Florida is governed by an open town meeting form of government, which is led by a board of selectmen and a town secretary. The town has its own services, including fire and public works, as well as the Florida Free Library, a small library with association to the regional library services. The nearest hospital was North Adams Regional Hospital until its bankruptcy in March 2014. Since May 2014, Berkshire Medical Center has operated an emergency room and other health services at the old NARH location.

On the state level, Florida is represented in the Massachusetts House of Representatives by the First Berkshire district, which covers northern Berkshire County, as well as portions of Franklin County. In the Massachusetts Senate, the town is represented by the Berkshire, Hampshire and Franklin district, which includes all of Berkshire County and western Hampshire and Franklin counties. The town's police services are provided by the Fourth (Cheshire) Station of Troop B of the Massachusetts State Police.

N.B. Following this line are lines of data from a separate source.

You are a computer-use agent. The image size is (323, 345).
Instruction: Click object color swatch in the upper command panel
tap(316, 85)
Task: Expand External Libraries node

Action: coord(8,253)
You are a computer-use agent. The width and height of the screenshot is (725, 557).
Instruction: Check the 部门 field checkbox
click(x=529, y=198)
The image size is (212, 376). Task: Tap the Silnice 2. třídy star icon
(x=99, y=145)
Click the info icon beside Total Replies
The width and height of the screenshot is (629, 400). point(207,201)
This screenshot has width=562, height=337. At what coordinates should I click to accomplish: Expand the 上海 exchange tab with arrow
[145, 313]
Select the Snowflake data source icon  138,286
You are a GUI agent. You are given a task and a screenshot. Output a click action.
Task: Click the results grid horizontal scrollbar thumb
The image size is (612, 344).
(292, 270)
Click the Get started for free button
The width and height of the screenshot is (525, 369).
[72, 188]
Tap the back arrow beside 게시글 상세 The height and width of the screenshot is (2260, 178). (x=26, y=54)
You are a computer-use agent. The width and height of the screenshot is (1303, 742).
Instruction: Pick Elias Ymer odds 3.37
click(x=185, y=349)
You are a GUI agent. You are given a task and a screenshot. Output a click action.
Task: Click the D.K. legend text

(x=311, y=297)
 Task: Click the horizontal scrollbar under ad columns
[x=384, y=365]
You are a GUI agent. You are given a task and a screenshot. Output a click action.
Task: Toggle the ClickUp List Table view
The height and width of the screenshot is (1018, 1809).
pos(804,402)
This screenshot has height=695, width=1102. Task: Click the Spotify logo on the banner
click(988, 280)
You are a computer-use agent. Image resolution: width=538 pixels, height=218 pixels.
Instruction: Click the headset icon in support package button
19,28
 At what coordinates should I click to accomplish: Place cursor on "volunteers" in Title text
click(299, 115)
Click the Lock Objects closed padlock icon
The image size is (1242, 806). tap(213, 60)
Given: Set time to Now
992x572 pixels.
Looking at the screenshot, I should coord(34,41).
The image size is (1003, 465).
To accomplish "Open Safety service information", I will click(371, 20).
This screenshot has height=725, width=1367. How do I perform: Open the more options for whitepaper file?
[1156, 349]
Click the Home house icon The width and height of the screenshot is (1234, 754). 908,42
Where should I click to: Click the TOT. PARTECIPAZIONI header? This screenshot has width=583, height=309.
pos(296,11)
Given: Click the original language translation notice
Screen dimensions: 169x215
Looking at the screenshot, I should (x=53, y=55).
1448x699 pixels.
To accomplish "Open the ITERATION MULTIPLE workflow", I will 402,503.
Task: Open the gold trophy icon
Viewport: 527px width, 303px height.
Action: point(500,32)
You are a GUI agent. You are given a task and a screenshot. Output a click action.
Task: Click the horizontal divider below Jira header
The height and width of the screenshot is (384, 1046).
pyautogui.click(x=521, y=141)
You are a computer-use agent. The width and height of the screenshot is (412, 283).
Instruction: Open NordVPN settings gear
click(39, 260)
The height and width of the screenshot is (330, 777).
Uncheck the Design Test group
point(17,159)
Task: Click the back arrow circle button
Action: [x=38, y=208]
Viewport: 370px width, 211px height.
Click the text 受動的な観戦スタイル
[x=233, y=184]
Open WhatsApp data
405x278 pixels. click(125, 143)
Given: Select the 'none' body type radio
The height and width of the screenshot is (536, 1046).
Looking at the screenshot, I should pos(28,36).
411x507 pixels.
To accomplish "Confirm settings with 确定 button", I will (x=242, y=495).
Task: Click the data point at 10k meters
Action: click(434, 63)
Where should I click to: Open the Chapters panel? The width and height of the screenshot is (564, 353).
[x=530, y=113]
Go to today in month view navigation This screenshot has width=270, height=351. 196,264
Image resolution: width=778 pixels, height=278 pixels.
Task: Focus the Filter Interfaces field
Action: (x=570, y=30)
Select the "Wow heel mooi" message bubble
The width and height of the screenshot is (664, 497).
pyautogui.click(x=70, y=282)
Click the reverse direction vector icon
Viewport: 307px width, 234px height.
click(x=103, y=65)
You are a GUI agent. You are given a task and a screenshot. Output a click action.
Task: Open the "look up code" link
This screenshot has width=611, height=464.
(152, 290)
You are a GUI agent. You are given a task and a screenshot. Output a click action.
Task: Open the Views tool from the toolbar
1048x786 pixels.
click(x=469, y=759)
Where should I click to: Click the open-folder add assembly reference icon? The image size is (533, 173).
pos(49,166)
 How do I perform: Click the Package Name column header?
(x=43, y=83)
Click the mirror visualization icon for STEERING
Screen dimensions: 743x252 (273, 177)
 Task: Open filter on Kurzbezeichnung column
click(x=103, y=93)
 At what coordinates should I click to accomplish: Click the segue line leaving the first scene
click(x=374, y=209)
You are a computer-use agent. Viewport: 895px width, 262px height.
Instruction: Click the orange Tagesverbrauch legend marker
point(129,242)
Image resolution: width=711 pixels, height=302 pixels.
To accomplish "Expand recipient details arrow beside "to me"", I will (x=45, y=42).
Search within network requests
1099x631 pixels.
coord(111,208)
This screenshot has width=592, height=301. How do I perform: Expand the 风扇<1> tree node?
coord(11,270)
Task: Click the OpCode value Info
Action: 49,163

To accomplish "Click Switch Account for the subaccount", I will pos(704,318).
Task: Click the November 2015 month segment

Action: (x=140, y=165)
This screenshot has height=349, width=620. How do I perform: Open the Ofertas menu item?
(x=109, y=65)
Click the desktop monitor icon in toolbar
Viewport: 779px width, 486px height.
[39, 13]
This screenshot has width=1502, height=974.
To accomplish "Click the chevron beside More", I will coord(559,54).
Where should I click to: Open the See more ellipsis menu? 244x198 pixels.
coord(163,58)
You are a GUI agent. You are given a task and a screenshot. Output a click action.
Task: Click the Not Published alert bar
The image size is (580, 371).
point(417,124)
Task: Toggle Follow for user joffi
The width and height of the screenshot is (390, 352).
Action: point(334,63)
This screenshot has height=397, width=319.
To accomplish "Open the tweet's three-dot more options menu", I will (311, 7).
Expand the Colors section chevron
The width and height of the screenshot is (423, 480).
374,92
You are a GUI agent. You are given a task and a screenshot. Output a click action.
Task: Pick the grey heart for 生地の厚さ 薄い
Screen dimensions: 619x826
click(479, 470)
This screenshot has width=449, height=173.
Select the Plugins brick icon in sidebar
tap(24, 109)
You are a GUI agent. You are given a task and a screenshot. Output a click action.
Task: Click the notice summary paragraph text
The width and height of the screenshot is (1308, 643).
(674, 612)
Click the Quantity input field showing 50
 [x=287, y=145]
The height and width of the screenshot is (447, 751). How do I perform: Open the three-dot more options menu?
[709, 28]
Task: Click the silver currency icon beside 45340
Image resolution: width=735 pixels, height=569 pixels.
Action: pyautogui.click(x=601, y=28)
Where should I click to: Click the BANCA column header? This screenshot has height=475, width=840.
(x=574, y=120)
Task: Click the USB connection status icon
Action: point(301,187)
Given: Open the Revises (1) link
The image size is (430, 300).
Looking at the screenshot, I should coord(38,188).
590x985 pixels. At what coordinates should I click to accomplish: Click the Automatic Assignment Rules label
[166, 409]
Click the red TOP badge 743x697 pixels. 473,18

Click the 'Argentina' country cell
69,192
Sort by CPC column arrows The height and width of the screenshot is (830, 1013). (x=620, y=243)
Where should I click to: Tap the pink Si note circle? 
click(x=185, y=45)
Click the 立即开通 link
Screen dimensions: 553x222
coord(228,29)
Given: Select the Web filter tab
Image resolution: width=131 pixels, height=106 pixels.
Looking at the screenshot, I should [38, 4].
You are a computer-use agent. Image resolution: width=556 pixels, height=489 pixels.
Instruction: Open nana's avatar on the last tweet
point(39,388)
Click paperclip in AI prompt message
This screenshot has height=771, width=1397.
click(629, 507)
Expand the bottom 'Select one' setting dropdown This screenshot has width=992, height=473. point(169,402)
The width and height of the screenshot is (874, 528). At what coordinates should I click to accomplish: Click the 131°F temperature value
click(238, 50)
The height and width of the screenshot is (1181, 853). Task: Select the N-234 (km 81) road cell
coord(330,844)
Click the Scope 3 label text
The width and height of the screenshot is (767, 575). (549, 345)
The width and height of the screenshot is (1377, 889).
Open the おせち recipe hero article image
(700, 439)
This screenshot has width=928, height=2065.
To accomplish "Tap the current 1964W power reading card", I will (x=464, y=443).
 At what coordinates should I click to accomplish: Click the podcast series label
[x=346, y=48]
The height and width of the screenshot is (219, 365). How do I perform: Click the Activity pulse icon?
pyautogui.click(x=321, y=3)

On the national level, Florida is represented in the United States House of Representatives as part of Massachusetts's 1st congressional district, and is represented by Richard Neal of Springfield. Massachusetts is currently represented in the United States Senate by senior Senator Elizabeth Warren and junior Senator Ed Markey.

==Education==
Florida has one school, the Gabriel Abbott Memorial School, which serves students from kindergarten through eighth grade. The school also serves the students of neighboring Monroe. The town sends its high school students to either Drury High School or Charles H. McCann Technical High School, both of which are in North Adams.

The nearest community college is Berkshire Community College, located in Pittsfield. The nearest public college is the Massachusetts College of Liberal Arts in neighboring North Adams, and the nearest university is the University of Massachusetts Amherst. The nearest private college is Williams College in Williamstown.